» **Task requirements**: Return the listing beneath precisely, with every line intact.

» **Data**:
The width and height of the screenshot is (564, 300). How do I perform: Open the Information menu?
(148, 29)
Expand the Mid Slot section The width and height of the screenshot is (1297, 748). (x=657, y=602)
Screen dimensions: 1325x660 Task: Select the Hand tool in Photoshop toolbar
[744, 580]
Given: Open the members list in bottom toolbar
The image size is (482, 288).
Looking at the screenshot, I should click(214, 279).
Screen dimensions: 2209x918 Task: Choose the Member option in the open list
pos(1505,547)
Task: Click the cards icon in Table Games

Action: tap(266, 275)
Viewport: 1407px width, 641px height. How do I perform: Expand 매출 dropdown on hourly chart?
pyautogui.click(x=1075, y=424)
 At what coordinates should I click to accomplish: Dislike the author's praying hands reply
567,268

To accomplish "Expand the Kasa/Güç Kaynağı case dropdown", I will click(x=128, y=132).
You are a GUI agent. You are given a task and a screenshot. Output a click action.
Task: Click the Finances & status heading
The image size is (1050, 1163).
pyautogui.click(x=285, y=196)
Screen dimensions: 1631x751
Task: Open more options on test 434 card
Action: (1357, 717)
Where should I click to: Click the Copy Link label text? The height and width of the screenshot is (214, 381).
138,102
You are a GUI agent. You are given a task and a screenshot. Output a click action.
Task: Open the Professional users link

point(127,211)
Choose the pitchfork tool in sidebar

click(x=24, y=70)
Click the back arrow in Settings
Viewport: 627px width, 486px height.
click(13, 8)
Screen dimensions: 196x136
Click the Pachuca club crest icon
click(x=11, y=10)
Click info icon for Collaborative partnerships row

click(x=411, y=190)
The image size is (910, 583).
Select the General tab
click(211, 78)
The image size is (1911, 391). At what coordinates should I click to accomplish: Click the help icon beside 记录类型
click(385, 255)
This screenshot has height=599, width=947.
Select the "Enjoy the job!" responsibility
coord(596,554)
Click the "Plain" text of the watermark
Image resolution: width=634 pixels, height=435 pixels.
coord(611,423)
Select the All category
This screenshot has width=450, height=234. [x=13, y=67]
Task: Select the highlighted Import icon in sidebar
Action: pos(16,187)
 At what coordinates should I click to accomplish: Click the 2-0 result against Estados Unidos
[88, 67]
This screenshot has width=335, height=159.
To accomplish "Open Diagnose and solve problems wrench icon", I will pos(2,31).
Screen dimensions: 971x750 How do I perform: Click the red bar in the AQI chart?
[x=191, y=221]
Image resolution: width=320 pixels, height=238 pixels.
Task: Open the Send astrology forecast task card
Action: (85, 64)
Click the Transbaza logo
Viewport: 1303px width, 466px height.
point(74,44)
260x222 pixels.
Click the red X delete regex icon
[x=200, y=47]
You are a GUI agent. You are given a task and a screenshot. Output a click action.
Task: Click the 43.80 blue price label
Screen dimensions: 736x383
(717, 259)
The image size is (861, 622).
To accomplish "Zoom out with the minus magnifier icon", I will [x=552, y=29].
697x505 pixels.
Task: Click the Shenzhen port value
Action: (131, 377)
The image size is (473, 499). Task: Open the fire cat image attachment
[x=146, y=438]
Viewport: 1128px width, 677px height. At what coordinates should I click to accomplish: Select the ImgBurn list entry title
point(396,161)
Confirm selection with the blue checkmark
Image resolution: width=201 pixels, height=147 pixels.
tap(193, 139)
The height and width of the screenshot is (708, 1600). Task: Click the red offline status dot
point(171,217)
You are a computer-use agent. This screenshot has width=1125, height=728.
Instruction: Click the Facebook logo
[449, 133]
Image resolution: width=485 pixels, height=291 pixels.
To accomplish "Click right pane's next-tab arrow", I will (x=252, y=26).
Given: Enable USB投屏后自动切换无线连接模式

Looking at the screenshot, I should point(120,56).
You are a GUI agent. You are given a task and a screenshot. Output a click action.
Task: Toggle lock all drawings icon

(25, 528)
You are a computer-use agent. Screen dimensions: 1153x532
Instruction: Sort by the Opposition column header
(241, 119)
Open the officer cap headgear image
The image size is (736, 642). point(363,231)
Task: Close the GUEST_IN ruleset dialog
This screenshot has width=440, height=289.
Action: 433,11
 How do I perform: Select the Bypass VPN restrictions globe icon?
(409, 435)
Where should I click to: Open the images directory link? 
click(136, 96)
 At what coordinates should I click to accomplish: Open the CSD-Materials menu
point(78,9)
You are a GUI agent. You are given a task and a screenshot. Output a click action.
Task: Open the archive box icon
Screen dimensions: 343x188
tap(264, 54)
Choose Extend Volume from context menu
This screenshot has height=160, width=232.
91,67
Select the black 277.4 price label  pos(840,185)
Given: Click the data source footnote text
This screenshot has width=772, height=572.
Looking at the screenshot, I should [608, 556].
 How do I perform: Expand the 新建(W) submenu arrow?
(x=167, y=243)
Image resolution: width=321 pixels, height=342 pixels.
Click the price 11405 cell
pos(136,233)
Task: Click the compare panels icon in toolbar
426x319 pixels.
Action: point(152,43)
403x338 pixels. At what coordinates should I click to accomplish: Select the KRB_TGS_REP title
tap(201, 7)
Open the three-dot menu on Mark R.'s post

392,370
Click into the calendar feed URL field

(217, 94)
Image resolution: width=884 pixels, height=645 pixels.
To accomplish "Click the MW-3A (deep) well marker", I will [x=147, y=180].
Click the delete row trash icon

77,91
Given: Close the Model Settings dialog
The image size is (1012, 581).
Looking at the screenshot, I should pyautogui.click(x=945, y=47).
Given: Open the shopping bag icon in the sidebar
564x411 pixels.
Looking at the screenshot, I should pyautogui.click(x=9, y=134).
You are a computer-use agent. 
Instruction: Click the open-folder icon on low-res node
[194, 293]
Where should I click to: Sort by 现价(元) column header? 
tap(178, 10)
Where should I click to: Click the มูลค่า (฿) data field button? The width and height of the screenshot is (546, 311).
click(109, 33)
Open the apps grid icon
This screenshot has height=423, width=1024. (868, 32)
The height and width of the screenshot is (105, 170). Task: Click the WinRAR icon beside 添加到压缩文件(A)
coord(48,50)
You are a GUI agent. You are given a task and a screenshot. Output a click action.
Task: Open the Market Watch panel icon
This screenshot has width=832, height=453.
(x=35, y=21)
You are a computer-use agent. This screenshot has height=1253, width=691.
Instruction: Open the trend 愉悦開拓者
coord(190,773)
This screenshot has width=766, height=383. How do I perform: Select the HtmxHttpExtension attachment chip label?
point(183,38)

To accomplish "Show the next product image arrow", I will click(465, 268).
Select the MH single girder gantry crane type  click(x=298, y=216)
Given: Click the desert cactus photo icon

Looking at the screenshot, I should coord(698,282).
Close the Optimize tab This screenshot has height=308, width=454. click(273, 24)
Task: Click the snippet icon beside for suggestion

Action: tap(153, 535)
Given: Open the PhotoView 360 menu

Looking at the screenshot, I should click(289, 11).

» **Response area**:
The width and height of the screenshot is (564, 300). How do I perform: Open the Information menu?
(148, 29)
Expand the Mid Slot section The width and height of the screenshot is (1297, 748). (x=657, y=602)
Screen dimensions: 1325x660 Task: Select the Hand tool in Photoshop toolbar
[744, 580]
Given: Open the members list in bottom toolbar
The image size is (482, 288).
Looking at the screenshot, I should click(214, 279).
Screen dimensions: 2209x918 Task: Choose the Member option in the open list
pos(1505,547)
Task: Click the cards icon in Table Games

Action: tap(266, 275)
Viewport: 1407px width, 641px height. How do I perform: Expand 매출 dropdown on hourly chart?
pyautogui.click(x=1075, y=424)
 At what coordinates should I click to accomplish: Dislike the author's praying hands reply
567,268

To accomplish "Expand the Kasa/Güç Kaynağı case dropdown", I will click(x=128, y=132).
You are a GUI agent. You are given a task and a screenshot. Output a click action.
Task: Click the Finances & status heading
The image size is (1050, 1163).
pyautogui.click(x=285, y=196)
Screen dimensions: 1631x751
Task: Open more options on test 434 card
Action: (1357, 717)
Where should I click to: Click the Copy Link label text? The height and width of the screenshot is (214, 381).
138,102
You are a GUI agent. You are given a task and a screenshot. Output a click action.
Task: Open the Professional users link

point(127,211)
Choose the pitchfork tool in sidebar

click(x=24, y=70)
Click the back arrow in Settings
Viewport: 627px width, 486px height.
click(13, 8)
Screen dimensions: 196x136
Click the Pachuca club crest icon
click(x=11, y=10)
Click info icon for Collaborative partnerships row

click(x=411, y=190)
The image size is (910, 583).
Select the General tab
click(211, 78)
The image size is (1911, 391). At what coordinates should I click to accomplish: Click the help icon beside 记录类型
click(385, 255)
This screenshot has height=599, width=947.
Select the "Enjoy the job!" responsibility
coord(596,554)
Click the "Plain" text of the watermark
Image resolution: width=634 pixels, height=435 pixels.
coord(611,423)
Select the All category
This screenshot has width=450, height=234. [x=13, y=67]
Task: Select the highlighted Import icon in sidebar
Action: pos(16,187)
 At what coordinates should I click to accomplish: Click the 2-0 result against Estados Unidos
[88, 67]
This screenshot has width=335, height=159.
To accomplish "Open Diagnose and solve problems wrench icon", I will pos(2,31).
Screen dimensions: 971x750 How do I perform: Click the red bar in the AQI chart?
[x=191, y=221]
Image resolution: width=320 pixels, height=238 pixels.
Task: Open the Send astrology forecast task card
Action: (85, 64)
Click the Transbaza logo
Viewport: 1303px width, 466px height.
point(74,44)
260x222 pixels.
Click the red X delete regex icon
[x=200, y=47]
You are a GUI agent. You are given a task and a screenshot. Output a click action.
Task: Click the 43.80 blue price label
Screen dimensions: 736x383
(717, 259)
The image size is (861, 622).
To accomplish "Zoom out with the minus magnifier icon", I will [x=552, y=29].
697x505 pixels.
Task: Click the Shenzhen port value
Action: (131, 377)
The image size is (473, 499). Task: Open the fire cat image attachment
[x=146, y=438]
Viewport: 1128px width, 677px height. At what coordinates should I click to accomplish: Select the ImgBurn list entry title
point(396,161)
Confirm selection with the blue checkmark
Image resolution: width=201 pixels, height=147 pixels.
tap(193, 139)
The height and width of the screenshot is (708, 1600). Task: Click the red offline status dot
point(171,217)
You are a computer-use agent. This screenshot has width=1125, height=728.
Instruction: Click the Facebook logo
[449, 133]
Image resolution: width=485 pixels, height=291 pixels.
To accomplish "Click right pane's next-tab arrow", I will (x=252, y=26).
Given: Enable USB投屏后自动切换无线连接模式

Looking at the screenshot, I should point(120,56).
You are a GUI agent. You are given a task and a screenshot. Output a click action.
Task: Toggle lock all drawings icon

(25, 528)
You are a computer-use agent. Screen dimensions: 1153x532
Instruction: Sort by the Opposition column header
(241, 119)
Open the officer cap headgear image
The image size is (736, 642). point(363,231)
Task: Close the GUEST_IN ruleset dialog
This screenshot has width=440, height=289.
Action: 433,11
 How do I perform: Select the Bypass VPN restrictions globe icon?
(409, 435)
Where should I click to: Open the images directory link? 
click(136, 96)
 At what coordinates should I click to accomplish: Open the CSD-Materials menu
point(78,9)
You are a GUI agent. You are given a task and a screenshot. Output a click action.
Task: Open the archive box icon
Screen dimensions: 343x188
tap(264, 54)
Choose Extend Volume from context menu
This screenshot has height=160, width=232.
91,67
Select the black 277.4 price label  pos(840,185)
Given: Click the data source footnote text
This screenshot has width=772, height=572.
Looking at the screenshot, I should [608, 556].
 How do I perform: Expand the 新建(W) submenu arrow?
(x=167, y=243)
Image resolution: width=321 pixels, height=342 pixels.
Click the price 11405 cell
pos(136,233)
Task: Click the compare panels icon in toolbar
426x319 pixels.
Action: point(152,43)
403x338 pixels. At what coordinates should I click to accomplish: Select the KRB_TGS_REP title
tap(201, 7)
Open the three-dot menu on Mark R.'s post

392,370
Click into the calendar feed URL field

(217, 94)
Image resolution: width=884 pixels, height=645 pixels.
To accomplish "Click the MW-3A (deep) well marker", I will [x=147, y=180].
Click the delete row trash icon

77,91
Given: Close the Model Settings dialog
The image size is (1012, 581).
Looking at the screenshot, I should pyautogui.click(x=945, y=47).
Given: Open the shopping bag icon in the sidebar
564x411 pixels.
Looking at the screenshot, I should pyautogui.click(x=9, y=134).
You are a computer-use agent. 
Instruction: Click the open-folder icon on low-res node
[194, 293]
Where should I click to: Sort by 现价(元) column header? 
tap(178, 10)
Where should I click to: Click the มูลค่า (฿) data field button? The width and height of the screenshot is (546, 311).
click(109, 33)
Open the apps grid icon
This screenshot has height=423, width=1024. (868, 32)
The height and width of the screenshot is (105, 170). Task: Click the WinRAR icon beside 添加到压缩文件(A)
coord(48,50)
You are a GUI agent. You are given a task and a screenshot. Output a click action.
Task: Open the Market Watch panel icon
This screenshot has width=832, height=453.
(x=35, y=21)
You are a computer-use agent. This screenshot has height=1253, width=691.
Instruction: Open the trend 愉悦開拓者
coord(190,773)
This screenshot has width=766, height=383. How do I perform: Select the HtmxHttpExtension attachment chip label?
point(183,38)

To accomplish "Show the next product image arrow", I will click(465, 268).
Select the MH single girder gantry crane type  click(x=298, y=216)
Given: Click the desert cactus photo icon

Looking at the screenshot, I should coord(698,282).
Close the Optimize tab This screenshot has height=308, width=454. click(273, 24)
Task: Click the snippet icon beside for suggestion

Action: tap(153, 535)
Given: Open the PhotoView 360 menu

Looking at the screenshot, I should click(289, 11).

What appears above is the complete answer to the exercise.